As one viewer commented, all might not be lost. If the STM32 firmware can be extracted from the new motor, there’s still a chance the old one can be salvaged. We first wrote about this lathe electric leadscrew project a few years ago, and [Clough42] has since made an entire series documenting the modifications and the decisions he made along the way.
(Didn’t watch the video) So the first motor was a cheap purchase, and now the replacement is a cheap purchase. If the quality motor was even twice the price of the original cheap one you’d still be ahead of the game by now.
Sure, if they had bought a cheap motor and had it blow up then it’s valid to suggest spending more on a good motor that won’t. But it’s the *expensive* motor that blew up.
Not that you’d have known that, since you explicitly state you didn’t bother actually checking the sources.
Blah, now I’m guilty of the very thing I complained about. IGNORE ME.
You’re fine, thanks for clarifying. I usually watch all the videos but was in a rush tonight and now I have egg on my face.
if was the $99 motor that blew up, and he bought a new $99 motor, the clearpath alternative is >$400
it’s only cheaper if your time is worth nothing
I recognized his channel name and photo from his thingiverse account waaay back.
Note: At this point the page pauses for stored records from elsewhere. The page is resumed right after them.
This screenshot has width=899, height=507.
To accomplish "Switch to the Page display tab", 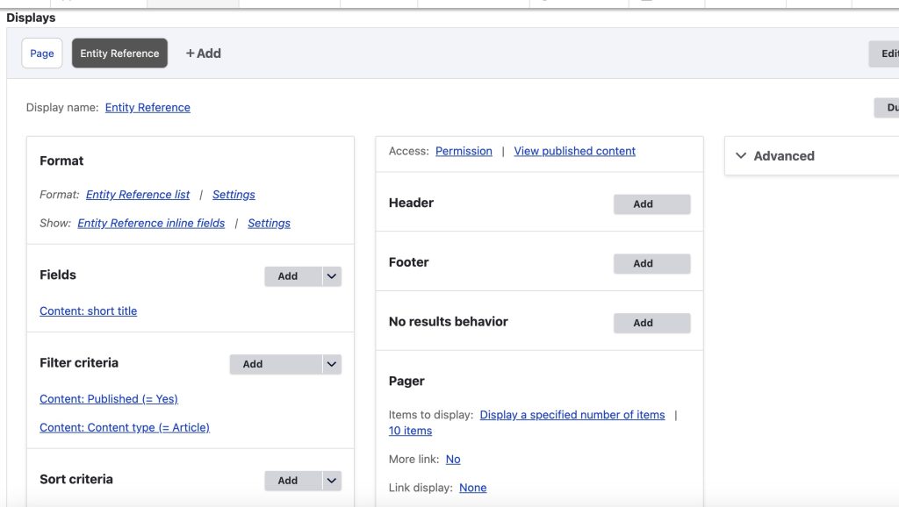I will point(42,54).
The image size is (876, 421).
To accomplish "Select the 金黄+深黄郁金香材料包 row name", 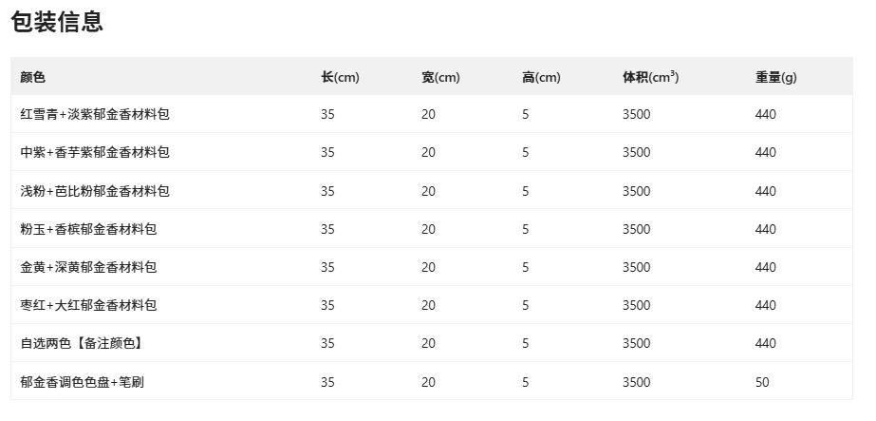I will click(88, 267).
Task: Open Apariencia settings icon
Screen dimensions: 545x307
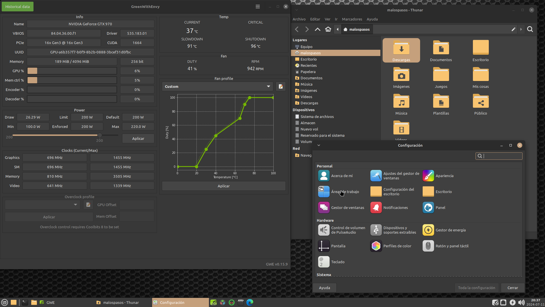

We both had a semi-obscure MakerFarm i3v back in the day, and his upgrades were neat. I didn’t know he had a youtube channel, I’ll be following.
The youtube comment about possible short-circuit in capacitor on the 1.2V Vcore rail heating up integrated regulator is valid also.
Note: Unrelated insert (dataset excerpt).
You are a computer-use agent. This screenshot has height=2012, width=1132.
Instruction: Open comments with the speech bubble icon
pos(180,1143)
Always with the failed caps, I swear. I just replaced a bad MLCC on a friend’s garage door opener.
I bought James’s kit a while ago and I’m just now in the process of installing it on my mini lathe. I’m using the closed loop stepper that was his third choice. There are some other ELS projects out there that are intriguing, but I plan on going full CNC eventually and this was a good open source starting point to get the spindle position and have a stepper already in place for the carriage.
There’s also Nano ELS [1]which might be a bit easier to setup and has more features. I built my own [2] version that’s dual axis and more full featured similar to Rocketronics ELS but that’s a tad more complicated & pricier though it does have closed loop linear motion option if you have an optical scale.
[1] https://github.com/kachurovskiy/nanoels
[2] https://github.com/hobbymachinist/els
How does the mentioned ST-Link firmware-dump bug work?